Gold Hits Record High as Investors Seek Safe Haven Amid Trade Tensions and Inflation Worries

Gold prices soared to a new all-time high of $2,902 per ounce on Monday, driven by a combination of factors including sustained central bank buying, global trade uncertainties, and increasing demand for safe-haven assets. The precious metal's strong performance, up 17.5% since the start of the year, contrasts with Bitcoin's recent struggles, highlighting gold's enduring appeal during times of economic and geopolitical turbulence.
Central Banks Continue to Embrace Gold: De-Dollarization and Geopolitical Risks
Central banks have been a major driving force behind gold's rally, continuing a trend of record accumulation that began in previous years. According to the World Gold Council, global gold reserves increased by 694 tons in the first ten months of 2024. The report anticipates that central banks will remain net buyers of gold in 2025, citing de-dollarization efforts and geopolitical risks as key motivations. Poland, India, Turkey, and China were among the largest purchasers of gold in 2024. The 2022 sanctions on Russia's central bank reserves are seen as a turning point, reinforcing gold's role as a geopolitical hedge.

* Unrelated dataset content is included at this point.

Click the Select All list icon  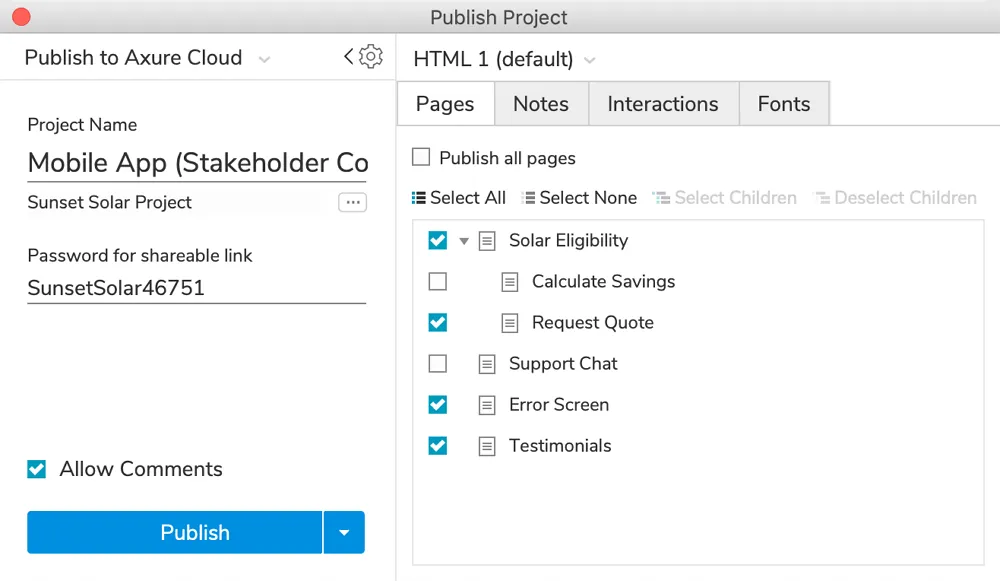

The World Gold Council survey found that 69% of central banks expect to continue accumulating gold, with 83% of those in industrialized nations citing it as a hedge against inflation and financial instability.
Trade War Fears Reignite: Tariffs on Steel and Aluminum
The latest surge in gold prices coincides with renewed fears of a global trade war, sparked by the announcement of new U.S. tariffs on steel and aluminum imports. The tariffs, targeting major trading partners like Canada and Mexico, as well as China, have raised concerns about potential economic disruption and inflationary pressures. While U.S. steel and aluminum stocks surged in premarket trading, the broader market implications remain uncertain.
Bitcoin Struggles: Risk Asset or Digital Gold?
While Bitcoin is sometimes touted as "digital gold" and a potential hedge against uncertainty, its correlation with risk assets remains high, making it vulnerable to market sentiment shifts. In contrast, gold's traditional role as a safe haven asset appears to be strengthening its appeal during this period of heightened economic and geopolitical risk.